In an experiment at Berkeley, researchers showed how a simple electric lamp can activate a yeast garden. Researchers hope that the new technology will make it possible to isolate the effect of a single gene in insects and animals as well

Yanai Ofran

Newspaper editors love news that begins with the sentence "The gene responsible for..." has been discovered, but geneticists find it difficult to provide them. Thousands of different genes are operating in every cell at any moment, and it is almost impossible to isolate the effect of one of them. Technology currently being developed at the University of California at Berkeley may make this task easier. All that is required is to aim a lamp at the cell: with the push of a button it will be possible to activate a single garden or disable it from operation.

When they say "laboratory conditions", they usually mean the possibility of isolating the influence of one factor on the system. But when it comes to gardens it is sometimes impossible. Even if cells are grown in a laboratory dish, with the temperature and food precisely regulated, it is difficult to control a single gene. Genes work in intricate networks, so any environmental change affects several genes at once. For years researchers have been trying to develop methods that would allow them to go directly to a certain gene and turn on or off only that one.

One method that has been developed in recent years is the knock-out method - removal of a gene from the genome. Aggressive biochemistry allows researchers to produce a new strain of bacteria, plants, or animals that lack a certain gene. But this method can be very expensive, it requires a lot of time, and above all - it is not always effective. Sometimes after dozens of experiments the researchers discover that the embryos lacking the gene fail to develop. One can conclude from such an experiment that the missing gene is necessary for normal development, but it is difficult to know exactly what its function is.

Biologists continued to dream of a less drastic method. All the methods proposed in recent years are flawed - most of them are very expensive, some of them damage many cellular systems and not just one gene, and they all require a lot of work and time. A team of molecular biologists and plant researchers from the University of Berkeley tried to recruit to the task the mechanisms that the cell itself uses to activate individual genes. Each gene has an activation mechanism - a protein that can bind to it and activate it. The team was looking for a way to control this mechanism.

They borrowed the idea from plants. Plants use light to make sugar. When light enters the plant cell it is supposed to activate the genes that produce sugar. It does this through light-sensitive actuation mechanisms. These mechanisms are essentially a protein molecule with two arms. One arm is a light-sensitive sensor and the other arm is a gene activation mechanism. When the sensor receives light, it activates the activation mechanism, which activates the gene.

The idea of ​​the researchers from Berkeley was simple: disassemble the two arms and attach the light-sensitive sensor to the activation mechanism of another gene. This is how a new molecule is formed. If you want to study a certain gene in a person, plant or bacterium, you only need to locate its activation mechanism and connect the light sensor to it. If light enters the cell, it will hit the sensor, which will activate the activation mechanism - and subsequently the gene.

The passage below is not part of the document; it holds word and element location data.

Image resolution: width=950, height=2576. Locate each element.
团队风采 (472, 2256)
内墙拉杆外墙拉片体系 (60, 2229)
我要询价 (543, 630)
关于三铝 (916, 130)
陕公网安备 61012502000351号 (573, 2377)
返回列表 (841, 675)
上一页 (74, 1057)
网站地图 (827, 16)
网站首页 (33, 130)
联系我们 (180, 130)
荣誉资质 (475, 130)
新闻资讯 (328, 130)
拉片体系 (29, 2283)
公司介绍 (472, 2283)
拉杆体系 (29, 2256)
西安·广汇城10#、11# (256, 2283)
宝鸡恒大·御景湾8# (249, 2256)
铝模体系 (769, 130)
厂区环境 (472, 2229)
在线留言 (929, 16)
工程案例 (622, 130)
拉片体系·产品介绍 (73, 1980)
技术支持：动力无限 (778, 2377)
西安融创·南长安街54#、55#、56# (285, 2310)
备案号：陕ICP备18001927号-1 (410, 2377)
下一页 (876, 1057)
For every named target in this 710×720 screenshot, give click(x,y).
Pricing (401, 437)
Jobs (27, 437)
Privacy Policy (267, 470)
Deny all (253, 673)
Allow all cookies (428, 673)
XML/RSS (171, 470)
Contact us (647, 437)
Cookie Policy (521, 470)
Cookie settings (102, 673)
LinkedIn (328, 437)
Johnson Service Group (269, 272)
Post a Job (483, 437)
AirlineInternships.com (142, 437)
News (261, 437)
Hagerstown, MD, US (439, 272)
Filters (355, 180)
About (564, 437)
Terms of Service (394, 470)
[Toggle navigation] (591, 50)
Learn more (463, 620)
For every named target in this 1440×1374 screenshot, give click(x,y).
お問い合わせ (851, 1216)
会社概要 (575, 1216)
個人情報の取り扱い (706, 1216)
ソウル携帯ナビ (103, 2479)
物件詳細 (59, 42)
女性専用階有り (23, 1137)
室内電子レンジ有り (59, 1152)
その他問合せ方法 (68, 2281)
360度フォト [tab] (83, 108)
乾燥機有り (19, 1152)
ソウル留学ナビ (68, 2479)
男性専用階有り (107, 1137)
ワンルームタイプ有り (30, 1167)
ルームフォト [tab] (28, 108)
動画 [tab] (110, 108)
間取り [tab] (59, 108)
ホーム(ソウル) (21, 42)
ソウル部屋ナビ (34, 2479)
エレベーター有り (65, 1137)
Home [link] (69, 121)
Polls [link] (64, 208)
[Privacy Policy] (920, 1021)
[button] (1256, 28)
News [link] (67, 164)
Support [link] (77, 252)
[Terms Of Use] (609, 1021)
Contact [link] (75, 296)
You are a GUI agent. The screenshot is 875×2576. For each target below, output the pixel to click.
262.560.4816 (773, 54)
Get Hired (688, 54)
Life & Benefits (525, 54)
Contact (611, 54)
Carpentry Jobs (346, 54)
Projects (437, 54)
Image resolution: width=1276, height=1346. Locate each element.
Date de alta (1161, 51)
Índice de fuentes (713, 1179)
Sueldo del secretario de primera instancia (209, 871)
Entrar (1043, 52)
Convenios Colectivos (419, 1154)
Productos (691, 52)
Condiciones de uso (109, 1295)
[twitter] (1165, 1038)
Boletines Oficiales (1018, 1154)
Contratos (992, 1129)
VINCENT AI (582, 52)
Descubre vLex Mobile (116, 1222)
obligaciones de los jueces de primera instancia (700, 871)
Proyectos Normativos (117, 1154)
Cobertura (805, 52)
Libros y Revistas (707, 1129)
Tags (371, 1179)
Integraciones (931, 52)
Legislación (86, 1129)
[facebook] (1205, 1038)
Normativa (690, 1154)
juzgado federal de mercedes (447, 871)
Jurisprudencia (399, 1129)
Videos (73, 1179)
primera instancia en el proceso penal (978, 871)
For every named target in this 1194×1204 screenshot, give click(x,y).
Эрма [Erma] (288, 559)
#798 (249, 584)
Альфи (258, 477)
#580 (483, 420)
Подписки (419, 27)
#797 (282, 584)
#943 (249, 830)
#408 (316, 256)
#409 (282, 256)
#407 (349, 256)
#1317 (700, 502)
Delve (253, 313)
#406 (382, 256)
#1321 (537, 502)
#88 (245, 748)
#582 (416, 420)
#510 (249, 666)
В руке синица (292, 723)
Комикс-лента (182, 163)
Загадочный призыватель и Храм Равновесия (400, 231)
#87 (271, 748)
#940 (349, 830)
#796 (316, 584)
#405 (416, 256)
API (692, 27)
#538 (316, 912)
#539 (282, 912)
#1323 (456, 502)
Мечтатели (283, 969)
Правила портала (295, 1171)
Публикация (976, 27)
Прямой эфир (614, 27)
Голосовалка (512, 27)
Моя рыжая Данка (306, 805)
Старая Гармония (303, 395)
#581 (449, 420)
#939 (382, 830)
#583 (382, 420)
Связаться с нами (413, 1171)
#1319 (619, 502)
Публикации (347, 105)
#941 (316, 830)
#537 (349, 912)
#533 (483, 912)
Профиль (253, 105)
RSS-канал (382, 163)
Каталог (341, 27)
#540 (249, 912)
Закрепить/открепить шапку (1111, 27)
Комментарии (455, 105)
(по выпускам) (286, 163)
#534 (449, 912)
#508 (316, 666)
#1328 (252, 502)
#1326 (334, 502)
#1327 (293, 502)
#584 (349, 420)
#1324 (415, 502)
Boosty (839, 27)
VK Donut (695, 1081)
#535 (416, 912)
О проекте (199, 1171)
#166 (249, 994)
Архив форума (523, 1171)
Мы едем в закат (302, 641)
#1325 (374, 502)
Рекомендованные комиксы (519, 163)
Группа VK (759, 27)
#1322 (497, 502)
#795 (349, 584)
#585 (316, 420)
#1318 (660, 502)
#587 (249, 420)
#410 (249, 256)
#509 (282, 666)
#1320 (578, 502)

In an article to be published soon in the journal "Nature Biotechnology", the researchers report on the first successes of the technology. To show that the method works, they attached the light sensor to the activation mechanism of a gene that causes yeast to produce a blue dye. They pointed a lamp at the yeast and within seconds the yeast colony began to turn blue. They also managed to turn off the garden just as easily. Prof. Peter Quill, who participated in the research, claims that the method can work not only in yeast but also in insects and animals. If he's right, it would be a major breakthrough that would allow researchers to turn individual genes on and off with simple electric lamps.